Break, break, break,
O voice, on my dear top C.
But the swell solo parts of a boyhood fled
They'll never give more to me!
ANNALS OF A QUIET WATERING-PLACE
THAT HAS "SEEN ITS DAY."
This is the nineteenth day that I have had my face glued to the window-pane watching for the promised "break" in the weather that is to enable me to get a little of the benefit of the sea-air of this place that my doctor assures me is "to do such wonders for me in a week that I shall not know myself." What it might do for me if I could only get hold of it, I can only guess, but the result of the persistent rain has been slowly but surely to empty the Grand Esplanade, the drawing and dining-room floors of which announce on colossal cards that the whole twenty-four establishments are "to let," with the result that all the recreation that Torsington-on-Sea affords has formed a sort of conspiracy to drive me mad with amusement.
The trombone of the town band steals a march on the rest, commencing as early as eight o'clock in the morning with a very powerful rendering of "Il Balen," who is succeeded in turn by the discarded Christy Minstrel with the damaged concertina. Then comes a Professor in black velvet spangled tights, who insists, spite my shaking my head at him dolefully through the drizzling mist, in going through a drawing-room entertainment for the amusement and edification of a Telegraph-office Boy, who has apparently only one message to deliver, and it is to be presumed finds time hang in consequence a little heavily upon his hands. Spite my menacing and almost fierce refusal to appear at my window, however, he has the hardihood to knock, and ask for a "trifle." This, if I could only ensure that he would devote it to the purchase of a place on the coach to Barminster, I would gladly give him; but knowing that it will only enable him to make an early breakfast of cold gin and bitters at the "Boar's Head and Anchor," I shake my fist at him, as much as to say, "I am feeble I admit, and do not, I dare say, look as if there were much fight in me! But, by Jove! there is such a thing as the law, even, I suppose, at Torsington-on-Sea! You had best not tempt me too far, my fine fellow."

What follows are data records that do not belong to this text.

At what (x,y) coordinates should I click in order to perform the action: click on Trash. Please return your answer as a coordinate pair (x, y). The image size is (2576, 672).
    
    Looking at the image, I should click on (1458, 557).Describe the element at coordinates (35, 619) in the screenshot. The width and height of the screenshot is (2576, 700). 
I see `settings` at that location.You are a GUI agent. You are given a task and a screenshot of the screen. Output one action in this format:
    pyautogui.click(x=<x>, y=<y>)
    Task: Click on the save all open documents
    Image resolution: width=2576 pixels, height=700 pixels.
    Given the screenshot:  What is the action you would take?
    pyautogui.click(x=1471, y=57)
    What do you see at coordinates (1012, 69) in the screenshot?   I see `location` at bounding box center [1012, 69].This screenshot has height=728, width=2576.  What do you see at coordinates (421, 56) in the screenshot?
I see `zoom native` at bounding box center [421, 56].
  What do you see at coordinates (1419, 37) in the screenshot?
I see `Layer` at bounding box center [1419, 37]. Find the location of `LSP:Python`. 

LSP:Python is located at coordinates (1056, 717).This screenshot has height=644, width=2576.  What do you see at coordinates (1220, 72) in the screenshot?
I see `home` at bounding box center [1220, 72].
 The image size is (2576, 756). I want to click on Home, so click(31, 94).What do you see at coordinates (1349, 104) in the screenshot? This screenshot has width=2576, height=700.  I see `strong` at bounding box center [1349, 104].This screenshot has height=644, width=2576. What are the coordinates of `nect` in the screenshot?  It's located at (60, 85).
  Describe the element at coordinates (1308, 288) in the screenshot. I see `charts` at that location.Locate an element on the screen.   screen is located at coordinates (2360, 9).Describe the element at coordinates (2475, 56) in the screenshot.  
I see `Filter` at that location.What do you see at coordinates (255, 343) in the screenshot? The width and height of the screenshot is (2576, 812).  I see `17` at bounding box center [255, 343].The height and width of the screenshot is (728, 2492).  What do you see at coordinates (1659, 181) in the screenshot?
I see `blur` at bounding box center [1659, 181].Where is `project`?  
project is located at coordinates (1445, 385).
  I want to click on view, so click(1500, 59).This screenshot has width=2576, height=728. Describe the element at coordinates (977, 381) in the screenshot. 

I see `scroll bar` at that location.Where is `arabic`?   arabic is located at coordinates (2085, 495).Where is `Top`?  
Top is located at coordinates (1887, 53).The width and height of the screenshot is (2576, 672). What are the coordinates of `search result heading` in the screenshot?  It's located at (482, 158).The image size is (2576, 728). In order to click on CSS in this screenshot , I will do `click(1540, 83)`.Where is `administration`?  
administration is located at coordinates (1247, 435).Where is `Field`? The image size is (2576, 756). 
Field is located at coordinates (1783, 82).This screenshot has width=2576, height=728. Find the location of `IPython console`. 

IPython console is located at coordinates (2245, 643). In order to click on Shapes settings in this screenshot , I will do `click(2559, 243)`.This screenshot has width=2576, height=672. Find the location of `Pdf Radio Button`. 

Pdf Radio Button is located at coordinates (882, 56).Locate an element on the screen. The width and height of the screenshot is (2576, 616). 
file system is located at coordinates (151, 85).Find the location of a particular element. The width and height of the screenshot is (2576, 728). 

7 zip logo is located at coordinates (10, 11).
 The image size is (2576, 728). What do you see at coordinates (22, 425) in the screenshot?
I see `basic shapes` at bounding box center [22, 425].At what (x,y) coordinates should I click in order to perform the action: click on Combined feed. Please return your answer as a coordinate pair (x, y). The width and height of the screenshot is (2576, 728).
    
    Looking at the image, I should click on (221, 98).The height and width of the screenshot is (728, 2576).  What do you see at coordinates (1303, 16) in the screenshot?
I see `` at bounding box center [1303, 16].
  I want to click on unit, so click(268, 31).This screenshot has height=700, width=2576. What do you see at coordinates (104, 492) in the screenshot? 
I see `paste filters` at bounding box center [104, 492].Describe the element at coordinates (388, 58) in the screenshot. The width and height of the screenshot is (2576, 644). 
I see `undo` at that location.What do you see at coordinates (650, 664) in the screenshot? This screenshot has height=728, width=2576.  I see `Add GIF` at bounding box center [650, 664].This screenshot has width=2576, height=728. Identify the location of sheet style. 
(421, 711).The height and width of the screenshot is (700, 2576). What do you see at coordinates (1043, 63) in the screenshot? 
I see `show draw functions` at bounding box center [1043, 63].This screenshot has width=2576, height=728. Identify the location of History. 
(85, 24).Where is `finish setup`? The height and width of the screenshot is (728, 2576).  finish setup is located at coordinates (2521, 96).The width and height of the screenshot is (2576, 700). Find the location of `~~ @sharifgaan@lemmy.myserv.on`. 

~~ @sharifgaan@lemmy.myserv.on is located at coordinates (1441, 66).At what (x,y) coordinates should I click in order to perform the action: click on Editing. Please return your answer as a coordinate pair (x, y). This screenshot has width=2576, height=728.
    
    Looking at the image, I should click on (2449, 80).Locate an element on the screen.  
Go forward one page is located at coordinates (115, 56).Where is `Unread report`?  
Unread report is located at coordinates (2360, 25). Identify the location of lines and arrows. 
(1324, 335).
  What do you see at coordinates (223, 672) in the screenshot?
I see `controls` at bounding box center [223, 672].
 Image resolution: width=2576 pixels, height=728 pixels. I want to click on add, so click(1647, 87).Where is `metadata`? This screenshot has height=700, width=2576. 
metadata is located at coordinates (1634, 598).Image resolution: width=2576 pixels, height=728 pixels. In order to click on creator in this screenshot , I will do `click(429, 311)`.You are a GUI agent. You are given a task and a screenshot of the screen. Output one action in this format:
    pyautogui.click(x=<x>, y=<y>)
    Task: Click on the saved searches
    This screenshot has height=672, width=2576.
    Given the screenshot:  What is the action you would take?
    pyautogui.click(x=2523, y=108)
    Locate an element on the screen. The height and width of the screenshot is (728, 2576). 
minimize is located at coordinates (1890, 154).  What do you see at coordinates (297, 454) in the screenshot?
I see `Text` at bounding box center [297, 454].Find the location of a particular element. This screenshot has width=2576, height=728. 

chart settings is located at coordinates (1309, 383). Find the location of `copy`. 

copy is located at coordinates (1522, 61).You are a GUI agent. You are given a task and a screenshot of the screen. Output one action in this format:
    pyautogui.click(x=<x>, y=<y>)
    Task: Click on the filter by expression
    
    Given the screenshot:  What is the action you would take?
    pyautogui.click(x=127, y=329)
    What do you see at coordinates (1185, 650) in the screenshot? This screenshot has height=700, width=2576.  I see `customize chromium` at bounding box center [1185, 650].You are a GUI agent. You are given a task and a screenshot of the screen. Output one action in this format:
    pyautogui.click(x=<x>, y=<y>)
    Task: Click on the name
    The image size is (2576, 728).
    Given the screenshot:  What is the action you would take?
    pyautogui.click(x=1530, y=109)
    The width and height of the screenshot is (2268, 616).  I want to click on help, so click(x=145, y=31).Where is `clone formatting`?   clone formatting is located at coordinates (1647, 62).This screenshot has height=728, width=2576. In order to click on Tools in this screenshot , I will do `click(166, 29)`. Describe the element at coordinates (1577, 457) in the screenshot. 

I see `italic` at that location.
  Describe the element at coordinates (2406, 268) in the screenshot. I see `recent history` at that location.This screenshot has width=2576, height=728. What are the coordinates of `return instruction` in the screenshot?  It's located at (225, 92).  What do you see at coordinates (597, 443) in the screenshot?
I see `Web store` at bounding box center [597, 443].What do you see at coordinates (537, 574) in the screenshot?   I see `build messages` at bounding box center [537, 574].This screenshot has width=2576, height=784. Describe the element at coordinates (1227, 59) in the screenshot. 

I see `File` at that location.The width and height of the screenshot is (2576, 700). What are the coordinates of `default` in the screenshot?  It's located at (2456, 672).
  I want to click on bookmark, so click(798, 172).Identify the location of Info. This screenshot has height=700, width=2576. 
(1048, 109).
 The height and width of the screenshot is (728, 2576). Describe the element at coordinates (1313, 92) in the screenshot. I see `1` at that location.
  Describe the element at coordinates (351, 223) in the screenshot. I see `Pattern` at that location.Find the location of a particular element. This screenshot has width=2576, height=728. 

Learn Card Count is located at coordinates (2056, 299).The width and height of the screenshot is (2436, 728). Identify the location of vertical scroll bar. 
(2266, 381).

His reply to this is characteristic; at least, I think so. For within twenty minutes the discarded Christy Minstrel, the Silvery-voiced Tenor, some performing dogs, the whole of the Town Band, the Man with the Bath-chair and general crowd of "loafers," assemble opposite my dining-room windows, braving south-west wind (half a gale of it), and a general downpour, leaden sky, and indications of "being in" for "another day of it."